Problem details: Repeat the data exactly, please.

#### Source material ####

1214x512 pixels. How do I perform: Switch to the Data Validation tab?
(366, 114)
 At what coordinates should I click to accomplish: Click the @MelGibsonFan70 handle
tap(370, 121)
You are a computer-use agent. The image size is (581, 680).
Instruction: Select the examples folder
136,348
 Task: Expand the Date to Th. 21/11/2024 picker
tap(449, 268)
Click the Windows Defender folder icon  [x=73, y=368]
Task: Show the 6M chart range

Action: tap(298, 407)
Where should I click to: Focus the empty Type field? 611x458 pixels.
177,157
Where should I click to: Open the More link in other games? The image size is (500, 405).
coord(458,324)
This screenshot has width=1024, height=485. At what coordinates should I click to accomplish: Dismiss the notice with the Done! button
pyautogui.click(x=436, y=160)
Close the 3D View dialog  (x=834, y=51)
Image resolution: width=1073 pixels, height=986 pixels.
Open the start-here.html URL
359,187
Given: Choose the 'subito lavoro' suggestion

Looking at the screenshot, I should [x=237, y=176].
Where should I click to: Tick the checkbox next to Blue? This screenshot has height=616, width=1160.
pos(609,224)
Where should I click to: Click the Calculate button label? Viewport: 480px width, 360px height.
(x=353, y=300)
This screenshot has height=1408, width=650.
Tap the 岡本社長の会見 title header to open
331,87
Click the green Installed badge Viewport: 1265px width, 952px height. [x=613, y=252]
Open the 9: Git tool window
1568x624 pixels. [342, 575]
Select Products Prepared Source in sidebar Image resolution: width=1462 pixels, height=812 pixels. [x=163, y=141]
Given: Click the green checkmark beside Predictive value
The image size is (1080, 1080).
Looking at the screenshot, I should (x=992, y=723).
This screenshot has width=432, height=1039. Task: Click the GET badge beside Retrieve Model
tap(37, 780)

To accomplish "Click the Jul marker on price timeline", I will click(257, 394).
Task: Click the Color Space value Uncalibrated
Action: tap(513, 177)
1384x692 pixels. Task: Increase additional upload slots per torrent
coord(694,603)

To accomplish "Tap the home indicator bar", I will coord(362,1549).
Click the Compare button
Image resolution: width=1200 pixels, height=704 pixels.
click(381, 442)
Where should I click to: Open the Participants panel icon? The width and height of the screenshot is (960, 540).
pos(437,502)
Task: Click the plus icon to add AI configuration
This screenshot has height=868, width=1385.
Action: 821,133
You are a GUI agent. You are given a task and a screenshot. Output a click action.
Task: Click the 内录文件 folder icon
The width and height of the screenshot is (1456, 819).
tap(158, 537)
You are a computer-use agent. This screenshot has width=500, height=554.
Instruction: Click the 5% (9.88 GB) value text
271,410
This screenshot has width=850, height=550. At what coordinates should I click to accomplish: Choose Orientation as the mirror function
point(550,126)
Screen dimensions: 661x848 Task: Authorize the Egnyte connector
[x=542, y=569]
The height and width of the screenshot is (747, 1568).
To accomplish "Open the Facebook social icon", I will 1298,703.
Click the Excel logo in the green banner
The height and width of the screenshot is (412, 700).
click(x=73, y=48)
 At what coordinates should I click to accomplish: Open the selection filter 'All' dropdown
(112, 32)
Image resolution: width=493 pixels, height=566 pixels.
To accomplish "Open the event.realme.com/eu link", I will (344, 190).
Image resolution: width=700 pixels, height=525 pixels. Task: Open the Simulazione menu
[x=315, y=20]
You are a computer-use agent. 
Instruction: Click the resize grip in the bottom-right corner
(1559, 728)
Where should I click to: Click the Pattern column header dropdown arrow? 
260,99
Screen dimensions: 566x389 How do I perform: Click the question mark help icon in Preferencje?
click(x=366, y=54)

####

Solution for this task:
1214x512 pixels. How do I perform: Switch to the Data Validation tab?
(366, 114)
 At what coordinates should I click to accomplish: Click the @MelGibsonFan70 handle
tap(370, 121)
You are a computer-use agent. The image size is (581, 680).
Instruction: Select the examples folder
136,348
 Task: Expand the Date to Th. 21/11/2024 picker
tap(449, 268)
Click the Windows Defender folder icon  [x=73, y=368]
Task: Show the 6M chart range

Action: tap(298, 407)
Where should I click to: Focus the empty Type field? 611x458 pixels.
177,157
Where should I click to: Open the More link in other games? The image size is (500, 405).
coord(458,324)
This screenshot has width=1024, height=485. At what coordinates should I click to accomplish: Dismiss the notice with the Done! button
pyautogui.click(x=436, y=160)
Close the 3D View dialog  (x=834, y=51)
Image resolution: width=1073 pixels, height=986 pixels.
Open the start-here.html URL
359,187
Given: Choose the 'subito lavoro' suggestion

Looking at the screenshot, I should [x=237, y=176].
Where should I click to: Tick the checkbox next to Blue? This screenshot has height=616, width=1160.
pos(609,224)
Where should I click to: Click the Calculate button label? Viewport: 480px width, 360px height.
(x=353, y=300)
This screenshot has height=1408, width=650.
Tap the 岡本社長の会見 title header to open
331,87
Click the green Installed badge Viewport: 1265px width, 952px height. [x=613, y=252]
Open the 9: Git tool window
1568x624 pixels. [342, 575]
Select Products Prepared Source in sidebar Image resolution: width=1462 pixels, height=812 pixels. [x=163, y=141]
Given: Click the green checkmark beside Predictive value
The image size is (1080, 1080).
Looking at the screenshot, I should (x=992, y=723).
This screenshot has width=432, height=1039. Task: Click the GET badge beside Retrieve Model
tap(37, 780)

To accomplish "Click the Jul marker on price timeline", I will click(257, 394).
Task: Click the Color Space value Uncalibrated
Action: tap(513, 177)
1384x692 pixels. Task: Increase additional upload slots per torrent
coord(694,603)

To accomplish "Tap the home indicator bar", I will coord(362,1549).
Click the Compare button
Image resolution: width=1200 pixels, height=704 pixels.
click(381, 442)
Where should I click to: Open the Participants panel icon? The width and height of the screenshot is (960, 540).
pos(437,502)
Task: Click the plus icon to add AI configuration
This screenshot has height=868, width=1385.
Action: 821,133
You are a GUI agent. You are given a task and a screenshot. Output a click action.
Task: Click the 内录文件 folder icon
The width and height of the screenshot is (1456, 819).
tap(158, 537)
You are a computer-use agent. This screenshot has width=500, height=554.
Instruction: Click the 5% (9.88 GB) value text
271,410
This screenshot has width=850, height=550. At what coordinates should I click to accomplish: Choose Orientation as the mirror function
point(550,126)
Screen dimensions: 661x848 Task: Authorize the Egnyte connector
[x=542, y=569]
The height and width of the screenshot is (747, 1568).
To accomplish "Open the Facebook social icon", I will 1298,703.
Click the Excel logo in the green banner
The height and width of the screenshot is (412, 700).
click(x=73, y=48)
 At what coordinates should I click to accomplish: Open the selection filter 'All' dropdown
(112, 32)
Image resolution: width=493 pixels, height=566 pixels.
To accomplish "Open the event.realme.com/eu link", I will (344, 190).
Image resolution: width=700 pixels, height=525 pixels. Task: Open the Simulazione menu
[x=315, y=20]
You are a computer-use agent. 
Instruction: Click the resize grip in the bottom-right corner
(1559, 728)
Where should I click to: Click the Pattern column header dropdown arrow? 
260,99
Screen dimensions: 566x389 How do I perform: Click the question mark help icon in Preferencje?
click(x=366, y=54)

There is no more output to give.